**Exercise prompt**: From the listing below, select every line where the word "arrow" appears.
━━━━━ Data section
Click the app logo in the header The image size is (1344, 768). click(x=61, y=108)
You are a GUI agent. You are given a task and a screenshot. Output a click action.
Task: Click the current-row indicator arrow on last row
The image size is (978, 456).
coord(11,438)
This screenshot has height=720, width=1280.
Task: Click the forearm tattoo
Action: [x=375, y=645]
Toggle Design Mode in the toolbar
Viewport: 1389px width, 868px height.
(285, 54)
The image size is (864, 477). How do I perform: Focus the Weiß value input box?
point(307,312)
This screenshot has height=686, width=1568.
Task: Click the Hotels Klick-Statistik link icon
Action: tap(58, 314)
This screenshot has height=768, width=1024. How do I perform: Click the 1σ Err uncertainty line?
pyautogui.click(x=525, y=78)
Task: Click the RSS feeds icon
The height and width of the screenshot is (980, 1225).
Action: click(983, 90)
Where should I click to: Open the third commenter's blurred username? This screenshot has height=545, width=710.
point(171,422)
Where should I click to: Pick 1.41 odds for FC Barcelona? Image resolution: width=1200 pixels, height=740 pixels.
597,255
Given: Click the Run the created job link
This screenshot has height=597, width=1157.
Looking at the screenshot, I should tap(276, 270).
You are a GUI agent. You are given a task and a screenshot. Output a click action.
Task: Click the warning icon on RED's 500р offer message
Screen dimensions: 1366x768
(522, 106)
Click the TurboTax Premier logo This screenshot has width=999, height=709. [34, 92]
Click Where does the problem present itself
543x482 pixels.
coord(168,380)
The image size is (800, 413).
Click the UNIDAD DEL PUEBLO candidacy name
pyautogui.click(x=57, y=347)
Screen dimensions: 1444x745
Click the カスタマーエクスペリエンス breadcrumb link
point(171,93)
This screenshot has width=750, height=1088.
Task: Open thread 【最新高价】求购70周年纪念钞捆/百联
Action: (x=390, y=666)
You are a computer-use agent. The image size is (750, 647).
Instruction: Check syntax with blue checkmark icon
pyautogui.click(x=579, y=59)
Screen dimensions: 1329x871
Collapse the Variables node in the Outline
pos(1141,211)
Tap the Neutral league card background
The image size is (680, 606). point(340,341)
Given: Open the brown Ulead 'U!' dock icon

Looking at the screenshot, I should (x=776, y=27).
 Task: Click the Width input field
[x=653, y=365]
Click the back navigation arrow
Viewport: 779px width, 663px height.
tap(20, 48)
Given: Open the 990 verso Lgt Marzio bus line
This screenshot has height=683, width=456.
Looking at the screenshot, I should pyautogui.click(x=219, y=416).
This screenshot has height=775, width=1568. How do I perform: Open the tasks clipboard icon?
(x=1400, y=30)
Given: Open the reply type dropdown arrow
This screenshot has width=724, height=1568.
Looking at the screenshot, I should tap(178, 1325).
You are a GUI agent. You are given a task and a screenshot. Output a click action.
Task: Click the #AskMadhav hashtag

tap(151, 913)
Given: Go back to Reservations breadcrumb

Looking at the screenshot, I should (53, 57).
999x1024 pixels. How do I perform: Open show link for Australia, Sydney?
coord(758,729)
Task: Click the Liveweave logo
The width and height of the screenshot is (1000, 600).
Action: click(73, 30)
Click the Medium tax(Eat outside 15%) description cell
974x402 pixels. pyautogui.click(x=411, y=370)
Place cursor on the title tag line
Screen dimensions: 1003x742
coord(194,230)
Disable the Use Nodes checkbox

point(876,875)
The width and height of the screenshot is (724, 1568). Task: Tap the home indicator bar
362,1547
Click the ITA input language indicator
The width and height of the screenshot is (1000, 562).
━━━━━━━━━━
**Reply to the task**:
Task: Click the current-row indicator arrow on last row
Click the back navigation arrow
Given: Open the reply type dropdown arrow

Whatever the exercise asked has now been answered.